STRATEGIES FOR PLANNED GIFTS
Typically based on assets instead of income, planned gifts afford excellent estate planning opportunities, ways to minimize taxes and flexibility in distribution to family and charity. There are a number of different gifting strategies that an individual may choose depending on his or her individual situation, and we have summarized some below. You may wish to visit with an estate attorney or qualified financial advisor to determine what will work best for you and your family, particularly as the tax regulations continue to evolve.
Giving Retirement Funds
Qualified retirement plan assets (such as those in an IRA, 401k, Keough or pension plan) often represent a major portion of one’s estate. Retirement plan benefits are subject to federal estate taxes and can give rise to a substantial income-tax liability to the beneficiary who receives them. Due to special tax considerations that apply to these plans, funding a testamentary charitable gift to The Jones Center could be a good move. Directing qualified retirement benefits to The Jones Center, while directing other assets without income-tax consequences to family or other non-charitable beneficiaries, can increase the benefits to all. Other double tax assets that make wonderful testamentary charitable gifts include U.S. Savings Bonds and commercial annuities.
Life Insurance
Many people own some form of life insurance but the original needs for financial protection may no longer exist.
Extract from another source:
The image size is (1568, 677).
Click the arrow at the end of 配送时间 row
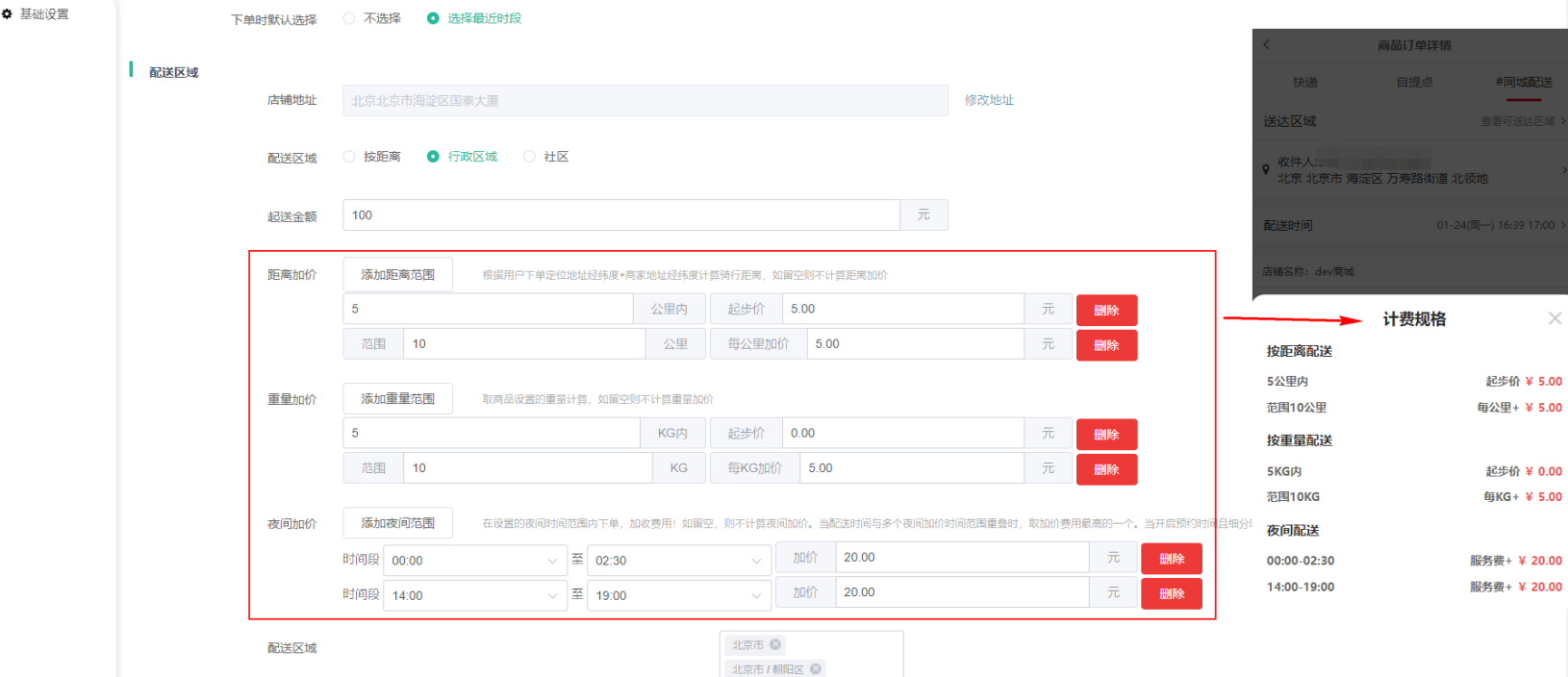(x=1563, y=225)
The policy itself may be gifted to The Jones Center, enabling you to make a substantial gift for a relatively modest annual outlay. You will receive a charitable deduction for the premiums that you continue to pay on the policy. And, a gift of a paid-up policy can result in a substantial current income-tax deduction. Alternatively you may choose to maintain maximum flexibility by naming The Jones Center as the beneficiary of your policy, without giving up ownership.
Life-Income Plans
A life-income plan allows you to make a substantial gift to The Jones Center and still provide for your personal financial needs. There are several types of plans which combine life income payments for you and/or your designated beneficiaries and create a gift to The Jones Center at their conclusion. One of these plans may be appropriate for you if you are seeking substantial tax benefits and wish to increase cash flow to you and/or your beneficiaries, depending on the type of asset contributed.
Charitable Remainder Trusts
When you establish a charitable remainder trust, you transfer cash or appreciated property to a trust administered by a trustee of your choice. The trust pays an income to you or your chosen beneficiary(ies) for life or for a specified term of up to 20 years. At the death of the last surviving beneficiary or upon termination of the term of years, the trust principal is given to The Jones Center designated to programs you wish to support. There are two types of charitable remainder trusts: the Charitable Remainder Unitrust and the Charitable Remainder Annuity Trust.
Charitable Lead Trust
The charitable lead trust takes a different approach. It preserves the asset for later distribution to you or your designated beneficiaries while allowing The Jones Center to benefit from the investment return during the time allotted. The lead trust provides a series of payments to The Jones Center for a period of time, after which the property either reverts to the donor or passes to the donor's family.
There are two types of charitable lead trusts: the grantor lead trust and the more often used family lead trust. Under the grantor lead trust, the trust assets are returned to you at the end of the trust term. Under the family lead trust, the assets remaining in the trust are distributed to your family, usually children or grandchildren, at the end of the trust term.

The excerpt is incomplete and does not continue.